I love this creamy dressing. The dressing takes just minutes to put together and you can make it ahead of time as well and dress the cabbage and carrots when you’re ready to eat.
It’s slightly sweet from the maple syrup, and has a little bit of a bite from the apple cider vinegar and finely grated onion. And the dressing makes eating a good size serving of a cabbage (which is really good for you as it’s a cruciferous vegetable) a delicious experience.
When I first went gluten free, I experimented with a lot with different food combinations to try and come up with more exciting dishes to eat.
One of my first and favorite food combinations ones turned out to be chicken and cole slaw tacos.
I use homemade gluten free tortillas, top them with cole slaw and some leftover roasted chicken.
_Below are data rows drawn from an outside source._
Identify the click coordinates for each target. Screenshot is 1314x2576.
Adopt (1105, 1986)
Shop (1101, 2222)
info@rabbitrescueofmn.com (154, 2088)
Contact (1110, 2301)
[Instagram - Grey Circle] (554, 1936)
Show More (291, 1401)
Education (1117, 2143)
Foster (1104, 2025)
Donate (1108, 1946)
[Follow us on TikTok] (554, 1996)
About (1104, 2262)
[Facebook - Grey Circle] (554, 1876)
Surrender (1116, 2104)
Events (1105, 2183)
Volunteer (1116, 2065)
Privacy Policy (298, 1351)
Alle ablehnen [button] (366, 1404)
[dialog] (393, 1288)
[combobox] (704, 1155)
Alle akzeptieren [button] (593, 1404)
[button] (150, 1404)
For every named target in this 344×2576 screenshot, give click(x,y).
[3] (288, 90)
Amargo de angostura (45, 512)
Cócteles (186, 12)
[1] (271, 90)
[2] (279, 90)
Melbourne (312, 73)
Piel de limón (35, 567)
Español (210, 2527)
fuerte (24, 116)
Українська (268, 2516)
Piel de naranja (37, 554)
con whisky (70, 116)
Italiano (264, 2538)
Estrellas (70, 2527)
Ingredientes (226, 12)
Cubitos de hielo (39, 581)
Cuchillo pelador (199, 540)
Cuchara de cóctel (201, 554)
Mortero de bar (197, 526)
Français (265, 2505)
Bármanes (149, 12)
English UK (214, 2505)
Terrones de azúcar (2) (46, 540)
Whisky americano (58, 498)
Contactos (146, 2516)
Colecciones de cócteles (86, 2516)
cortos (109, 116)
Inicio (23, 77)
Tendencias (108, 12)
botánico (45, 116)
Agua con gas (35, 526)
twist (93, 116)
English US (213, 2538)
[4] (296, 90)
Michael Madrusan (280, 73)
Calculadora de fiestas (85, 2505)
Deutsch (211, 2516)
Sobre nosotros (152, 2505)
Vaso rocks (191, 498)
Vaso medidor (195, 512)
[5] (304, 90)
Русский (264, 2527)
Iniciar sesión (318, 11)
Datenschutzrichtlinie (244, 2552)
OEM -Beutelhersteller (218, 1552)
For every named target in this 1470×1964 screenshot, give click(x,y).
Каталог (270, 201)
If you’re vegan, you can use a vegan mayo and a meatless chicken subsitute (or crispy tofu would be good too).
You can also serve the dressing over a normal salad (like I did in the picture). I trimmed off the edges of the tortillas and pan fried them with a little oil until they were crispy and added them to salad as a crouton substitute.
I hope that you enjoy the dressing (and that it makes eating lots of vegetables more exciting!).
Cole Slaw Dressing
Makes 1 serving
1/2 tbsp finely grated white onion (I use the really small holes on my box grater for this)
3 tbsp mayo (I used an avocado oil mayo)
3/4 tsp apple cider vinegar
1- 1 1/4 tsp maple syrup
pinch of salt (to taste)
1 cup finely shredded cabbage and grated carrot mix
Stir together the onion, mayo, vinegar, and maple syrup. Add salt to taste.
Pour over the cabbage and carrots and stir until well mixed. Serve.